TernFit launched with six challenges and six unique medals

For now TernFit exists as a side hustle. David’s day job as creative director with Newcastle-based marketing agency Allies Group opened his eyes to the potential of a powerfully branded online business but it was the passing of his grandmother which enabled a long-held vision to come to fruition.

“When my grandma passed away I was fortunate to inherit some money,” he adds. “I didn’t want it to just sit there and I’m not the sort of person who’s going to splash out on a new kitchen or bedroom.

“I wanted to use my inheritance positively. I wanted to affect some real, positive change. I’ve felt the benefit of running for so many years now and I see TernFit as a means of spreading the word.

“I’ve often asked myself why I love running so much.

“It gets rid of the brain fog and allows me to think clearly again.
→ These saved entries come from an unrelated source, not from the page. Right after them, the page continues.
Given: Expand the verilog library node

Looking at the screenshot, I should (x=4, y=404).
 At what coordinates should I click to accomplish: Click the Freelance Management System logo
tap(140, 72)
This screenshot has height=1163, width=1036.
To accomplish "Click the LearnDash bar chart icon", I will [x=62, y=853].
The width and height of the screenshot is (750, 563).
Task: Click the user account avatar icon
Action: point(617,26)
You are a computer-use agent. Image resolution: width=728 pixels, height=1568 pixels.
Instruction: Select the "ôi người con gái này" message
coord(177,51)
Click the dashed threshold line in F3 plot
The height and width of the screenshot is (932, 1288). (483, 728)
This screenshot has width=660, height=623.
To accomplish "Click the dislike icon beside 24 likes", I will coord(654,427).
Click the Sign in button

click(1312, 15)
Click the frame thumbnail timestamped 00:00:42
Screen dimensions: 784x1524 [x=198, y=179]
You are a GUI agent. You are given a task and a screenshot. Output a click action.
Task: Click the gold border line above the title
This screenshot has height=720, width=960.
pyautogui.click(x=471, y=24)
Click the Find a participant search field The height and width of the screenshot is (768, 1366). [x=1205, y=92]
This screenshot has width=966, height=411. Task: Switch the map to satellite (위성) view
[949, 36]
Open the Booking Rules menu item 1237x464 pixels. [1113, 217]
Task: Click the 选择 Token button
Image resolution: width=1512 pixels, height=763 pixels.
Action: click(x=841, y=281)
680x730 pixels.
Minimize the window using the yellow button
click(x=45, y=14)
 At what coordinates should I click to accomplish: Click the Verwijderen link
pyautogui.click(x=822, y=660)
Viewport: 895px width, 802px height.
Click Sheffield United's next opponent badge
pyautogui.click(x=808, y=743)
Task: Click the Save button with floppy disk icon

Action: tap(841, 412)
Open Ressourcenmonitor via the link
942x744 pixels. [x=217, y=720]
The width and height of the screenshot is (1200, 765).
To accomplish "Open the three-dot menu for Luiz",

When I’m really busy at work, if I’ve had a stressful week, whatever’s going on family-wise, running is a reset. Even half an hour and I’m good to go again.”

As he approaches the second half of his first year at the helm of TernFit, David continues to target steady growth. Increasing monthly sign-ups will allow him to begin the development of an app and roll out a fresh marketing campaign — two priorities as he seeks to make himself heard within a famously competitive sector.

“Right now I’m shouting about TernFit to anyone who’ll listen” he adds. “Like any start-up we need a little bit of luck along the way but I’m always looking to the future and never standing still. 

David with the Gateway medal — dispatched to everyone who completes the entry-level 5k challenge

“I think there’s an opportunity to work with schools and community groups around mental and physical health and wellbeing and that’s a conversation I’ve already had with a few teachers.

“The nature of TernFit means it’s ripe for engaging and inspirational content and that’s another area of focus for the second half of 2024. I’m looking to work with creatives who can capture our blend of motivation, adventure and charitable giving.”

Having finally cleared the hurdle of coming to market — albeit more slowly than he had ever imagined — David accepts there’s no hint of the pace slackening in the weeks and months to come. 

“There’s a huge international market for what we’re doing and I do think Americans, as an example, would love the whole idea around TernFit,” he adds. “That’s something for the future.

“For now I’m a one-man band with a full-time job and just trying to develop the brand and grow our reach. If the sales — sign-ups — don’t come in then TernFit won’t last too long but I’ve been encouraged by all of the feedback so far and we’re already getting repeat business.”

Starting a new business has always been a marathon, rather than a sprint. Listen to David’s passion for his product and one thing becomes abundantly clear: TernFit’s race is far from run.